When the consultant and translators are both satisfied, the consultant signs off on the translation. The community gets the chance to decide on the layout and design of the translation. At this point, it’s time for the first print.

The process is slow, usually taking years and sometimes decades. But the finished product is worth the wait – God’s Word in someone’s heart language.

Edgar: It’s a totally different world when you read the Bible in your own heart language because it affirms you ethnically, personally and also you understand the word of God better.

The United Nations estimates that in the next 100 years, 2,680 of the world’s languages could become extinct. The most vulnerable languages are those with few speakers and no written translations.

A Bible translation helps ensure that the language can continue, and become stronger. Brigitte is a translation consultant from Madagascar, and she’s seen the powerful impact that a Bible translation can have.

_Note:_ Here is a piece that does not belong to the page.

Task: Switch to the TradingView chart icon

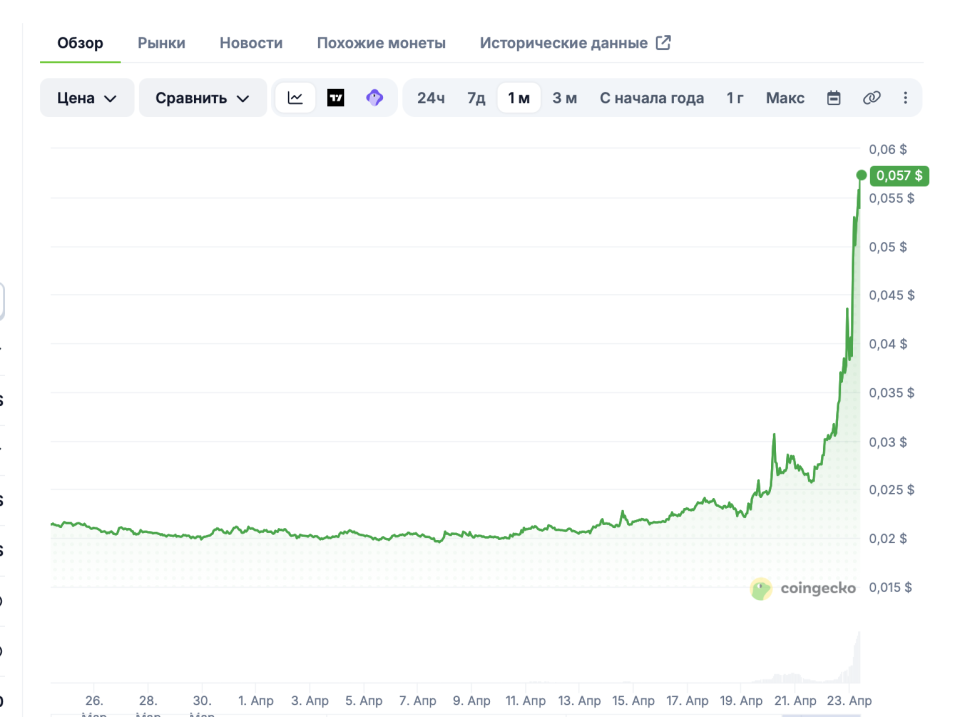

Brigitte: We have multiple benefits of having a Bible translation. First, the Bible was the very first written literature in Madagascar, so it helped to set the grammar, the rule of the language … it is helping keep the language alive and keeping that language as unique as it is.

The missionaries spoke English. The French colonisation, also they wanted to impose English. But because the Bible already got notoriety and importance in the daily life of Malagasy people, it remains the language of religion, the language of everyday … the language was already strongly established.

Because of the incredible impact Bible translations can have, the responsibility can often be daunting.

Marlon: When I became a translator … I remember the first day I was in the office … I was the first translator of the New Testament in my language, so I’m sitting there with the Greek, with the commentaries I’m going to translate – and I just got a sense of fear come over me. I just was afraid. Because I realised that day … in some sense, you are taking a responsibility on you to say you are going to be used by God to bring God’s Word to others in your own language

I mean, it’s not like I translated it and went away [laughs]. I mean, if people have criticism about it, they can find me.

For some translators, it’s not just a heavy responsibility; it’s also dangerous to translate the Bible.

Marlon: For some translators it’s more than tricky, it’s even dangerous to translate. There are countries where translating the Bible is not done – or it’s a dangerous thing to do – because people don’t want you to translate the Bible.

Edgar: It’s … a dangerous task in some ways … We have a few, very few, instances where you have some translation consultants [who have] lost their lives in performing their duty.

But despite the dangers and challenges, more and more people around the world are taking up the task of translating the Bible into their heart language.

Edgar: As we translate the Word of God, the translation team also becomes deeper, experiences deeper relationship with God and his Word – as they go through the process of making the Word of God available to their language.